Everything in the records should be repeated exactly, down to the last character.
BEGIN
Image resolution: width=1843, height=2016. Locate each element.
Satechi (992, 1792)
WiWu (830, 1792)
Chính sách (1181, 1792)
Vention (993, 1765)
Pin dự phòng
END
* [Finished exercise]
Image resolution: width=1843, height=2016. Locate each element.
Satechi (992, 1792)
WiWu (830, 1792)
Chính sách (1181, 1792)
Vention (993, 1765)
Pin dự phòng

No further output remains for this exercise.